C’è una straordinaria riserva di umanità presente nelle centinaia di migliaia di esperienze della sussidiarietà che chi ha la titolarità di rappresentanza politico-istituzionale sbaglierebbe a considerare come votata a logiche auto-compensative o come bacino di scambio elettorale. Per la prima volta nel nostro Paese l’aumento dell’astensionismo elettorale si sta prefigurando come separatezza dalla cosa pubblica e dalla presa di parola nel suo discorso: ciò non prospetta nulla di positivo per la qualità della democrazia e delle classi dirigenti. Eppure proprio in questa assunzione di responsabilità sussidiaria possiamo trovare risorse e approcci culturali utili alla ricostituzione di una comunità e di una cittadinanza condivise. Qui il dono agli altri di tempo o di risorse cognitive, non si configura come caritatevole cessione di quello che risulta superfluo ad una sobrietà esistenziale ed estetica. Molto più frequentemente il dono si configura come condivisione, condivisione di conoscenza e di pratiche, “know-how”. Qui in luogo dell’utilitarismo individualista funziona con efficacia il principio di equità che Salvatore Veca ben definisce: “ l’idea è che ciascun vantaggio o bene sociale primario di cittadinanza deve essere distribuito egualmente, a meno che una qualche ineguaglianza nella sua distribuzione non vada a vantaggio di chi è più svantaggiato”.

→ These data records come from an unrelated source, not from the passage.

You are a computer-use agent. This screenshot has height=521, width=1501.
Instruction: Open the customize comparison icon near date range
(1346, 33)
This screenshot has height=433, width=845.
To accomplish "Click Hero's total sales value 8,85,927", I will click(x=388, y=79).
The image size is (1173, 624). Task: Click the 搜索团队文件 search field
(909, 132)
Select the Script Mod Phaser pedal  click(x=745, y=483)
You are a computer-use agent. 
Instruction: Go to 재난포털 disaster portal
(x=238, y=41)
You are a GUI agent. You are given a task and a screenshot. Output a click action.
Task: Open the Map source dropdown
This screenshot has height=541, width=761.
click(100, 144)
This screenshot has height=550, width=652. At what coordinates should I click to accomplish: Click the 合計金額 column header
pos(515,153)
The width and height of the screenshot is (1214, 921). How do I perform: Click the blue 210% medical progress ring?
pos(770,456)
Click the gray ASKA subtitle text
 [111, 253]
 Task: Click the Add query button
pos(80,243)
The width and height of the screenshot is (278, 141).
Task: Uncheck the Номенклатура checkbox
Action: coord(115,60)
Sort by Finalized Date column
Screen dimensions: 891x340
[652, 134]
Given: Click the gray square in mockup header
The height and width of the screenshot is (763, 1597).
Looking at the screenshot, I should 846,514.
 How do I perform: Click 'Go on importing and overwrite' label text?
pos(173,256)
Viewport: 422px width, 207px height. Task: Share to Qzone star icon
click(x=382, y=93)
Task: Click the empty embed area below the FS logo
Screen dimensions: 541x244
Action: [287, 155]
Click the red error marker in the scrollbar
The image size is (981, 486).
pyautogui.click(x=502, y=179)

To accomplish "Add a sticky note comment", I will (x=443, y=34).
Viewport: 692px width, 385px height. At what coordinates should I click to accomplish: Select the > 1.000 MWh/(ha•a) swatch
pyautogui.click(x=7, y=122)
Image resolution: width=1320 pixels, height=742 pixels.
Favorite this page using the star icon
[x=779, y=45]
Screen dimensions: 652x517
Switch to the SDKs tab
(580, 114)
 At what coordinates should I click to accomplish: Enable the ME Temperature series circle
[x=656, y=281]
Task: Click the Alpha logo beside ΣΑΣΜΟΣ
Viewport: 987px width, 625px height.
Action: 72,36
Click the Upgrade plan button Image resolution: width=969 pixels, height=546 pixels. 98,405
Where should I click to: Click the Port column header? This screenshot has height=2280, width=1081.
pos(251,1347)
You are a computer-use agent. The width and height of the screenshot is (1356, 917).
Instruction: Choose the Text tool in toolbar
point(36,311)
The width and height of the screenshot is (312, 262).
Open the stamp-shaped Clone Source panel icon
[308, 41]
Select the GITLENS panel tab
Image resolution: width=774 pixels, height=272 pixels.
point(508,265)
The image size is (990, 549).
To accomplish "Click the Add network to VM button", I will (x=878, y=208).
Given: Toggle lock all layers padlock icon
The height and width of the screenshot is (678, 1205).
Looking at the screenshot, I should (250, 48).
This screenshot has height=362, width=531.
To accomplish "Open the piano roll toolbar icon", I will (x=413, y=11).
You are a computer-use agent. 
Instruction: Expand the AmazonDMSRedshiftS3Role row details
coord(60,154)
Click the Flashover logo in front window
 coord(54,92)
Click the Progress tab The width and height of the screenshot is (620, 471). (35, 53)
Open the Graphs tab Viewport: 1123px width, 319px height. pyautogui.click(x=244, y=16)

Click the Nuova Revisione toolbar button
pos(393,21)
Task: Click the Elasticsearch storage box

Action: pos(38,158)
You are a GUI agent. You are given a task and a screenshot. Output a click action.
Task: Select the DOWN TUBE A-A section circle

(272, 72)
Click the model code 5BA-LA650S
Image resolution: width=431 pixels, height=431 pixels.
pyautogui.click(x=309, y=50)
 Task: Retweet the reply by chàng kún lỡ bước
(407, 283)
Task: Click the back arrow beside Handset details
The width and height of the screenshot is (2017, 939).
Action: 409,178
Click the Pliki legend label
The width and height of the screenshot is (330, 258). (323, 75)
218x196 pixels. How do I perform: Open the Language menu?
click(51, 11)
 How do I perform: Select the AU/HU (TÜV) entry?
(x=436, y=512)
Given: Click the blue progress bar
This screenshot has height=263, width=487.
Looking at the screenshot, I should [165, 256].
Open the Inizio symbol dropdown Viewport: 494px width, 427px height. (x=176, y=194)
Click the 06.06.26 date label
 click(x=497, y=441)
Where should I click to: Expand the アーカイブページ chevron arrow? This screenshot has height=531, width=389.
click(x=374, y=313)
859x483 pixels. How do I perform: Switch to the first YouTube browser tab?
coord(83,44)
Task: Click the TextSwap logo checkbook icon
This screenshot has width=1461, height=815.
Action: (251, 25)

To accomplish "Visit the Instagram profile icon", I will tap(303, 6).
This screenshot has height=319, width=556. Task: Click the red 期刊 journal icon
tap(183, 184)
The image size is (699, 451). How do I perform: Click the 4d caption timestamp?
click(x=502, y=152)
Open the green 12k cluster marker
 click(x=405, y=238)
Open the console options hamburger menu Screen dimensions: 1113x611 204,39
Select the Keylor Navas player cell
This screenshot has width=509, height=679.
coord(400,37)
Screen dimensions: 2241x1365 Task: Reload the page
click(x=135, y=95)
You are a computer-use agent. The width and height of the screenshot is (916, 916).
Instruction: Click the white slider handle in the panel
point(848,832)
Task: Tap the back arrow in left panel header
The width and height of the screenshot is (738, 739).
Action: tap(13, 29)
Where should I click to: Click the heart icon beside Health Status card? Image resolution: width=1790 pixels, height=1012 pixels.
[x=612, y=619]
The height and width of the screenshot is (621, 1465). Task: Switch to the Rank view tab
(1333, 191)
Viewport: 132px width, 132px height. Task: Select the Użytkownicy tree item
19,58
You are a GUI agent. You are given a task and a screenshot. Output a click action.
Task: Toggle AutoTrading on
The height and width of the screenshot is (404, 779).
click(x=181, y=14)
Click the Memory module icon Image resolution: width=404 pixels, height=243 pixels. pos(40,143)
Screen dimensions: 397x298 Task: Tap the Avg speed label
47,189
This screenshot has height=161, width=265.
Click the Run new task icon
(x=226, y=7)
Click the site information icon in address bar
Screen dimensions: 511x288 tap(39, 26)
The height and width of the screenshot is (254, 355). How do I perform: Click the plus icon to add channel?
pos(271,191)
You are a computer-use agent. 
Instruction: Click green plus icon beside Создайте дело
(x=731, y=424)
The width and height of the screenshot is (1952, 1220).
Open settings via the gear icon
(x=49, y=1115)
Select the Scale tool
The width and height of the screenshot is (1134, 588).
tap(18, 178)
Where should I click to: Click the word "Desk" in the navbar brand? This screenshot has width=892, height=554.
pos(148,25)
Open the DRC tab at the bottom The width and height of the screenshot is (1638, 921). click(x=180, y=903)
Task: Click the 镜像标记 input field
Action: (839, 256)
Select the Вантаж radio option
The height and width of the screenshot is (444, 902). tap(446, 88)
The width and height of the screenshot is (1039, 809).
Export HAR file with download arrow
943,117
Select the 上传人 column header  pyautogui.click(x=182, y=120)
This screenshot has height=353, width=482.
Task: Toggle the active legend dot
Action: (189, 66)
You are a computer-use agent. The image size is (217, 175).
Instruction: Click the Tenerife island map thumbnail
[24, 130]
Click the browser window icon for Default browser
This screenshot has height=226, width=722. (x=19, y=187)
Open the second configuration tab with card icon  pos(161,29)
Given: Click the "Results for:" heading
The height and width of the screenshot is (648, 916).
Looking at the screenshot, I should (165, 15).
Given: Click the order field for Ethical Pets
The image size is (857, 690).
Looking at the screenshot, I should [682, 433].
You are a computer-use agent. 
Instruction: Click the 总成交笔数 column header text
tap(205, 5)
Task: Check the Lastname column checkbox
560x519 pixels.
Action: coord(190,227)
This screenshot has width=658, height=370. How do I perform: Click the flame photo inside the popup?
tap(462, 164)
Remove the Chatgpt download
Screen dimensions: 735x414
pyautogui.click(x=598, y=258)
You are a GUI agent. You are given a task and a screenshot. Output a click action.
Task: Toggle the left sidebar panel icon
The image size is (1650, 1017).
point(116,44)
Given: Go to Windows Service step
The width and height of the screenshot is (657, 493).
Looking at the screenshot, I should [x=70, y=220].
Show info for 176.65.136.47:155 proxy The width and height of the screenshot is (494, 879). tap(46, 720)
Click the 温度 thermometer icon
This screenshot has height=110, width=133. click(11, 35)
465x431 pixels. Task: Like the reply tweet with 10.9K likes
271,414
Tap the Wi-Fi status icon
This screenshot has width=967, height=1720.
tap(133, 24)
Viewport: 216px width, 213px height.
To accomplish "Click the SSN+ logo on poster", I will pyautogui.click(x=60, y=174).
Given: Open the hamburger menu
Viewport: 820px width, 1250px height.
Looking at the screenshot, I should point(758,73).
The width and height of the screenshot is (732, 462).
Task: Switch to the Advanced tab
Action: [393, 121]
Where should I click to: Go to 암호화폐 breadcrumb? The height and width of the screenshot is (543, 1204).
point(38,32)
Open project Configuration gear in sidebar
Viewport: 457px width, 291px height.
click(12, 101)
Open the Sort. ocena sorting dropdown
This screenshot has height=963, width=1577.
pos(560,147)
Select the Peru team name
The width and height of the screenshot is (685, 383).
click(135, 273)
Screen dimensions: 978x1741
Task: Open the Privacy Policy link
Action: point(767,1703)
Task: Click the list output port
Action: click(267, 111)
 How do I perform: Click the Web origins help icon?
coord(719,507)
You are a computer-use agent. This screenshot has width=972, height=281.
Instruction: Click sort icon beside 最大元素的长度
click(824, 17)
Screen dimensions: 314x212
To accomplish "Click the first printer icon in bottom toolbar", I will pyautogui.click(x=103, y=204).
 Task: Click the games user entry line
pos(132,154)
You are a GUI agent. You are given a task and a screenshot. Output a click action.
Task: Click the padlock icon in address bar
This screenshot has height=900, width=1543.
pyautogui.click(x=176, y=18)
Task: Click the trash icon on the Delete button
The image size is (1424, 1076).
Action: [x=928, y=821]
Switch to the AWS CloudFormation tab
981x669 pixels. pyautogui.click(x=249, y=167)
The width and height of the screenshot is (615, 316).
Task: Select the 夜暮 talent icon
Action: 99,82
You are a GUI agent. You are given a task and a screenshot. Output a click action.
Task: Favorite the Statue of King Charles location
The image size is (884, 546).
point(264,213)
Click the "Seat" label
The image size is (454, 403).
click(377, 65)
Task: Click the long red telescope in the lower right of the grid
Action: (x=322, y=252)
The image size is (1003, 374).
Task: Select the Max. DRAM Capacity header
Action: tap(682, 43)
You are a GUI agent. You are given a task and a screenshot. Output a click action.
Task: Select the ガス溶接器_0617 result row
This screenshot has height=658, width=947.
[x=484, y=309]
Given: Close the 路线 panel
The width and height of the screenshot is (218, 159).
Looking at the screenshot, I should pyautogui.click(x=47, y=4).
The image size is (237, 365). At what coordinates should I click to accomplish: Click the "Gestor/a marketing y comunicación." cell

Insieme al principio di libertà di partecipazione informata, quindi di accesso non discriminato alla conoscenza e all’informazione a partire dalla propria identità e dalla sua gestione digitale, l’equità contribuisce a ricostituire il patto sociale e civile. Anche tra generazioni con prospettive previdenziali e di welfare differenti e anche contrastanti. La condivisione, di conoscenza, di diritti, dei beni comuni diventa una condizione per produrre valore, sociale, economico e politico. Ecco, quindi l’importanza della qualità delle connessioni e delle relazioni. Qui l’affermazione evangelica del cardinal Martini “Ogni uomo è mio fratello” o quella di Hannah Arendt sulla “gioia di essere con l’altro” ci offrono una chiave per rivolgerci all’ “altro da sé” non verso una alterità assoluta, ma verso una reciprocità possibile. Così da guardare agli straordinari cambiamenti prodotti dall’innovazione nel mondo non come ad una minaccia da neutralizzare o da ridurre, bensì come ad un’opportunità da cogliere.

Per questo beni comuni come la legalità e la partecipazione,l’informazione e l’acqua, vanno riconosciuti e garantiti agli attuali ed ai futuri cittadini con una cultura dei diritti e dei doveri adeguata, indisponibili ad essere relativizzati. La loro funzione, la loro disponibilità sono cruciali se vogliamo vivere la drammaticità dei nodi ambientali e sociali non come catastrofe ma come occasione per il cambiamento. I Beni Comuni sono al crocevia delle grandi questioni che interessano il mondo e ne costituiscono l'orizzonte da svelare, per questo devono essere presenti nell’agenda pubblica e solo la presenza e lo sviluppo di un’opinione pubblica avvertita può consentire di non derubricarli a questioni accademiche collaterali.